Kamis, 11 Juni 2020

“Cipanas dan Habitus Perlawanan; Gereja, Korupsi, dan Peradaban yang Terancam”


JANGKARKEADILAN, DEPOK – 
Di kaki Gunung Gede, di antara sejuknya udara Cipanas dan riuhnya demokrasi yang kadang kehilangan arah, Forum Masyarakat Katolik Indonesia (FMKI) menggelar Pertemuan Nasional ke-10. Tiga hari, 25–27 November 2016, di Hotel Bintang Raya, Jawa Barat, bukan sekadar berkumpul, tapi merumuskan perlawanan. Tema yang diusung: “Memperkuat Habitus Anti Korupsi bagi Keberlanjutan dan Kemajuan Peradaban Bangsa Indonesia.”

FMKI bukan organisasi massa. Ia tak tunduk pada regulasi administratif Kementerian Dalam Negeri. Ia adalah forum plurasentris, rumah bersama bagi ormas Katolik, LSM, dan individu yang peduli pada nasib bangsa. Di tengah maraknya korupsi yang tak lagi malu-malu, FMKI memilih bicara. Bukan dengan khotbah, tapi dengan seruan moral dan strategi sosial.

Korupsi bukan sekadar pelanggaran hukum. Ia adalah pengkhianatan terhadap peradaban. Maka Gereja, sebagai bagian dari NKRI, tak bisa diam. Di Cipanas, iman bertemu aksi. Doa bertemu data. Nurani bertemu strategi.

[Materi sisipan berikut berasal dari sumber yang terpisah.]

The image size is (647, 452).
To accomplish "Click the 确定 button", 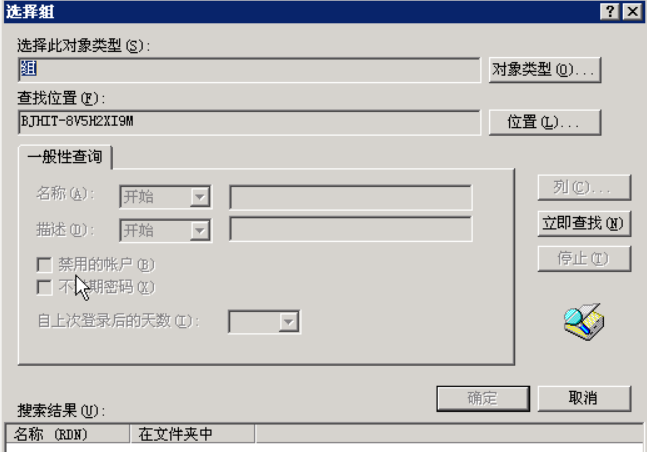I will coord(483,398).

FMKI bukan pendatang baru. Sejak lahir pada 15 Agustus 1998 di Jakarta, ia telah menggelar sembilan Pernas sebelumnya:

Tahun

Lokasi

Tema

2000

Yogyakarta

Peranan Awam Katolik dalam Gerakan Sosial Politik

2001

Bali

Otonomi Daerah dalam Kerangka Persatuan Bangsa

2002

Palembang

Partisipasi Masyarakat untuk Negara Bangsa

2003

Jakarta

Keterlibatan Umat di Era Globalisasi

2005

Makassar

Komunitas Mandiri dan Pluritas Budaya

2007

Surabaya

Menelaah Keadaan Bangsa dan Negara

2009

Solo

FMKI sebagai Mitra Gereja Sosial Politik

2011

Manado

Keprihatinan atas Luntur Nilai Kebhinekaan

2015

Medan

Tindak Lanjut Pernas VIII

Pernas X di Cipanas bukan sekadar kelanjutan, tapi klimaks dari perjalanan panjang. Dari refleksi ke aksi. Dari keprihatinan ke perlawanan.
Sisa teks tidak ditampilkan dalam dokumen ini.